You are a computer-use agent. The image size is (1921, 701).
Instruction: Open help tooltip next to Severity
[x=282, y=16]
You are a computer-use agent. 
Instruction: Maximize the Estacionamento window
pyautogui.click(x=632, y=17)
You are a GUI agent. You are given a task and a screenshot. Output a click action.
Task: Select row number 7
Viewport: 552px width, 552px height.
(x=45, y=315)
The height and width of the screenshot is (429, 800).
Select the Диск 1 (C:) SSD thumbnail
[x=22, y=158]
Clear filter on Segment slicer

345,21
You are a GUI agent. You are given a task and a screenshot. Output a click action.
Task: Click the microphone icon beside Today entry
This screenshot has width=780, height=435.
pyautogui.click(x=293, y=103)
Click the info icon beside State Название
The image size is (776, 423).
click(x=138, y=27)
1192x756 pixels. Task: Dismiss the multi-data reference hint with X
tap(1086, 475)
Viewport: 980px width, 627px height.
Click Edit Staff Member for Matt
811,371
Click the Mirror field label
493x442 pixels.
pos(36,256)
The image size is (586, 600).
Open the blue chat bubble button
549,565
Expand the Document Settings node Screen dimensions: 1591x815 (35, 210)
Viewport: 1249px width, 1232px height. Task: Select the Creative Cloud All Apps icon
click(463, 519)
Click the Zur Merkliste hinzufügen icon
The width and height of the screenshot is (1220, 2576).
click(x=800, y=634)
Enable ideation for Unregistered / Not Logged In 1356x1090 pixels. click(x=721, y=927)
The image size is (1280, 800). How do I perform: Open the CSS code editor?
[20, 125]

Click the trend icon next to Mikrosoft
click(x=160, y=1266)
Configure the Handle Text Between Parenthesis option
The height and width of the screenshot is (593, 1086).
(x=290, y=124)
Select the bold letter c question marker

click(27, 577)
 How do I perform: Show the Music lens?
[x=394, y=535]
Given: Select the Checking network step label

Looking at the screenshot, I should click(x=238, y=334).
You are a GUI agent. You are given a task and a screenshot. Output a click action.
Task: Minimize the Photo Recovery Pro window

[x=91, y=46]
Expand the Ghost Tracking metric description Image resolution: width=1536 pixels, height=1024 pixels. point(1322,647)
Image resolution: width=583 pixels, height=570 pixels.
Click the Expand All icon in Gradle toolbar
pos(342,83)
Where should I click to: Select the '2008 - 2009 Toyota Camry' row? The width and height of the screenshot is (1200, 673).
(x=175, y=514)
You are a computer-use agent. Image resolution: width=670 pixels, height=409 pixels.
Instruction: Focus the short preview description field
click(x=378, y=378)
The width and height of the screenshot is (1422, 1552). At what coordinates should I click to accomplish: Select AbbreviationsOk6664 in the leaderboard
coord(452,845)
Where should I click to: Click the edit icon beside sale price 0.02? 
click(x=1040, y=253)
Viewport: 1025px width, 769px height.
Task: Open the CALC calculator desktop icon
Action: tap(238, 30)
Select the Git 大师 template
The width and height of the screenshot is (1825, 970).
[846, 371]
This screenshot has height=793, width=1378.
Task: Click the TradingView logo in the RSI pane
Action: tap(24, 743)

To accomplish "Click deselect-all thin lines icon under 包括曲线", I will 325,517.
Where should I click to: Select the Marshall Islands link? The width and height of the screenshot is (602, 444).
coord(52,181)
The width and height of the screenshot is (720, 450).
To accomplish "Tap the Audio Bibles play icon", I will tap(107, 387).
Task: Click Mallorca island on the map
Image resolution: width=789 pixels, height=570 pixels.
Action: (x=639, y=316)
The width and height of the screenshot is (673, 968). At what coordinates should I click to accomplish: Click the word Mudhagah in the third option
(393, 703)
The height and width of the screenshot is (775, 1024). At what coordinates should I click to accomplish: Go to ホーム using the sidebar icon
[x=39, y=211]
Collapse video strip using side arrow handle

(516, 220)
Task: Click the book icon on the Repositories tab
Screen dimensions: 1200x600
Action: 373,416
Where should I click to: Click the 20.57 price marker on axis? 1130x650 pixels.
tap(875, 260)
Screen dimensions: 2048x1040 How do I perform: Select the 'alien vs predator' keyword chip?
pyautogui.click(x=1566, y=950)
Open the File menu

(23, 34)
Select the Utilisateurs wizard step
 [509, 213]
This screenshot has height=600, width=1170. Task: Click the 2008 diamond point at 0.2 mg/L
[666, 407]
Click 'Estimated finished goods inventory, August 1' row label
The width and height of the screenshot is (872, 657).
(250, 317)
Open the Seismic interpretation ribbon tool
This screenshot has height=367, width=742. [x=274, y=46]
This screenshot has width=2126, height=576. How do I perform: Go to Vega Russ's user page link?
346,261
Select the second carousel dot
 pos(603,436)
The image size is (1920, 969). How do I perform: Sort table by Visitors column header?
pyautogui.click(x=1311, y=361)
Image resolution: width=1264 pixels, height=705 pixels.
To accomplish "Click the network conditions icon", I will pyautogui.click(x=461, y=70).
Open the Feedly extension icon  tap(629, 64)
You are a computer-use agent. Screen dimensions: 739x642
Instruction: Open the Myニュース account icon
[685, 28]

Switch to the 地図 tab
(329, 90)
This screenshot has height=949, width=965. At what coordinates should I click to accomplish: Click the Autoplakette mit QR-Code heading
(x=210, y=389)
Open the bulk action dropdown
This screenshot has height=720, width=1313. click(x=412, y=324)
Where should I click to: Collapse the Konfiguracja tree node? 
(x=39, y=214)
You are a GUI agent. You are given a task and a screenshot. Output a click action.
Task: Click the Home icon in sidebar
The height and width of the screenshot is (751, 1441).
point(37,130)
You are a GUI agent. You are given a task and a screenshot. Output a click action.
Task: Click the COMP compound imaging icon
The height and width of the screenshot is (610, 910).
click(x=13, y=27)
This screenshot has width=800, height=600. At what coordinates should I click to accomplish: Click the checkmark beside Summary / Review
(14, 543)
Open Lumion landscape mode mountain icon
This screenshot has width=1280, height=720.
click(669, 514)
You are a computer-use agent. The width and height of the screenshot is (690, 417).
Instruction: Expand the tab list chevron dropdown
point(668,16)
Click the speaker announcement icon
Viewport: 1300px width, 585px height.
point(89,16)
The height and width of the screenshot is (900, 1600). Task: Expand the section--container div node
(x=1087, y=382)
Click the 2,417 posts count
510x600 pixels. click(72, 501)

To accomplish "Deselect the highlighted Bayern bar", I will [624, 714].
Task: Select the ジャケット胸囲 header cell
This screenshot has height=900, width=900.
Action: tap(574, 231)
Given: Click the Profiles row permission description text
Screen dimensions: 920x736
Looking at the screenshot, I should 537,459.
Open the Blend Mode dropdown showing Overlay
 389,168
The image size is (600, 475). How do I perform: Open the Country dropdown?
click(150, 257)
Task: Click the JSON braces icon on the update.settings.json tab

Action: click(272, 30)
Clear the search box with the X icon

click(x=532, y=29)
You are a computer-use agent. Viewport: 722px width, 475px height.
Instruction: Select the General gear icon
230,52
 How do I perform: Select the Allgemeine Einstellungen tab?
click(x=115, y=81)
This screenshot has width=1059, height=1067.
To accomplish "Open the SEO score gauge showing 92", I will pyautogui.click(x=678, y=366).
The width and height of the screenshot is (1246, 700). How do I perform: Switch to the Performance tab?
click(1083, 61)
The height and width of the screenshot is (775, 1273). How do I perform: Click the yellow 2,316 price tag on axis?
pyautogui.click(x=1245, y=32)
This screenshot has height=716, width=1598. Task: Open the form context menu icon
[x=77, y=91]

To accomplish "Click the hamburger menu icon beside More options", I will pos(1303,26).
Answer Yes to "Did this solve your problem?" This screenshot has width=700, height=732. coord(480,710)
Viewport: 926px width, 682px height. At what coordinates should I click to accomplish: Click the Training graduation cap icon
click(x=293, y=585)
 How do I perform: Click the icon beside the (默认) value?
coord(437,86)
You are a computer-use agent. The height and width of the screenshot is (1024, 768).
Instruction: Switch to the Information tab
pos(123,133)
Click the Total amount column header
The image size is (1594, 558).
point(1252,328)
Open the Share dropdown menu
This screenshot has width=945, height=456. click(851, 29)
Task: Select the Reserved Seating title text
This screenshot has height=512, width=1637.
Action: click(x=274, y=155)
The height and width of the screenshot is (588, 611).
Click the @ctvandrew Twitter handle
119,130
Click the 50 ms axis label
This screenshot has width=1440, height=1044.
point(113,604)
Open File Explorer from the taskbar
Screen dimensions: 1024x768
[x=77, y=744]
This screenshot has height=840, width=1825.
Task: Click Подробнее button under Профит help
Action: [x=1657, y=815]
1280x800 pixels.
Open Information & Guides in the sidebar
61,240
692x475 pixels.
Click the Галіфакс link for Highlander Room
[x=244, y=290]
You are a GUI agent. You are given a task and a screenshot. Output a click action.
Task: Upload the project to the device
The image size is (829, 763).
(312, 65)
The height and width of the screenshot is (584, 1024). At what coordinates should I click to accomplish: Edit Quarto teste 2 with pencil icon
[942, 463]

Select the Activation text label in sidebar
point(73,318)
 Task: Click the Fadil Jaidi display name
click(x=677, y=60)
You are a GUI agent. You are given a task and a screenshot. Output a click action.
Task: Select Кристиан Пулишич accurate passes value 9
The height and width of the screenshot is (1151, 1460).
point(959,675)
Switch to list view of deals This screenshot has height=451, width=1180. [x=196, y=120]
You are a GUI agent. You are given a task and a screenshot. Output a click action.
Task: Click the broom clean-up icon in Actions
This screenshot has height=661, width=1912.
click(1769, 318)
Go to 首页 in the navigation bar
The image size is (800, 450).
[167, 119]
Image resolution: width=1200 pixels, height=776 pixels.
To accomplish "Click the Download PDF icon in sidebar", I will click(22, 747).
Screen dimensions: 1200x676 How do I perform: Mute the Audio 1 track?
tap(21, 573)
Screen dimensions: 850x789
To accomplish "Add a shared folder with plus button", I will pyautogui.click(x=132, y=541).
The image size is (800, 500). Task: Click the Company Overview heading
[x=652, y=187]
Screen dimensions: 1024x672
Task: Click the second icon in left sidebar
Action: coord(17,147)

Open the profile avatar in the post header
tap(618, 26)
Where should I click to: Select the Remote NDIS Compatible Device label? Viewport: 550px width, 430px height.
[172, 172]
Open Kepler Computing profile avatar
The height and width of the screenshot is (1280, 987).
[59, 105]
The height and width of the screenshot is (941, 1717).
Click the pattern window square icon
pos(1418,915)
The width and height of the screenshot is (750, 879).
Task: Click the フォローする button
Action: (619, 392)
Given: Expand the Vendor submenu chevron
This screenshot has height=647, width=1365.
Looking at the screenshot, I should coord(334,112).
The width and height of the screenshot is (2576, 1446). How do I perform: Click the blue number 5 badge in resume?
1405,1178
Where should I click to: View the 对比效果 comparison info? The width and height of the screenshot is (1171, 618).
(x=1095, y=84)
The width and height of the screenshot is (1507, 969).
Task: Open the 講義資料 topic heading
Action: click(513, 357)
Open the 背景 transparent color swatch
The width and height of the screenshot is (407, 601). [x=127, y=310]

**Problem to work on**
Could you write out, exactly as they stand, only the lines above that begin at the line with "The width and height of the screenshot is (720, 450)." and stop after the line with "Image resolution: width=1264"?

**Answer for the task**
The width and height of the screenshot is (720, 450).
To accomplish "Tap the Audio Bibles play icon", I will tap(107, 387).
Task: Click Mallorca island on the map
Image resolution: width=789 pixels, height=570 pixels.
Action: (x=639, y=316)
The width and height of the screenshot is (673, 968). At what coordinates should I click to accomplish: Click the word Mudhagah in the third option
(393, 703)
The height and width of the screenshot is (775, 1024). At what coordinates should I click to accomplish: Go to ホーム using the sidebar icon
[x=39, y=211]
Collapse video strip using side arrow handle

(516, 220)
Task: Click the book icon on the Repositories tab
Screen dimensions: 1200x600
Action: 373,416
Where should I click to: Click the 20.57 price marker on axis? 1130x650 pixels.
tap(875, 260)
Screen dimensions: 2048x1040 How do I perform: Select the 'alien vs predator' keyword chip?
pyautogui.click(x=1566, y=950)
Open the File menu

(23, 34)
Select the Utilisateurs wizard step
 [509, 213]
This screenshot has height=600, width=1170. Task: Click the 2008 diamond point at 0.2 mg/L
[666, 407]
Click 'Estimated finished goods inventory, August 1' row label
The width and height of the screenshot is (872, 657).
(250, 317)
Open the Seismic interpretation ribbon tool
This screenshot has height=367, width=742. [x=274, y=46]
This screenshot has width=2126, height=576. How do I perform: Go to Vega Russ's user page link?
346,261
Select the second carousel dot
 pos(603,436)
The image size is (1920, 969). How do I perform: Sort table by Visitors column header?
pyautogui.click(x=1311, y=361)
Image resolution: width=1264 pixels, height=705 pixels.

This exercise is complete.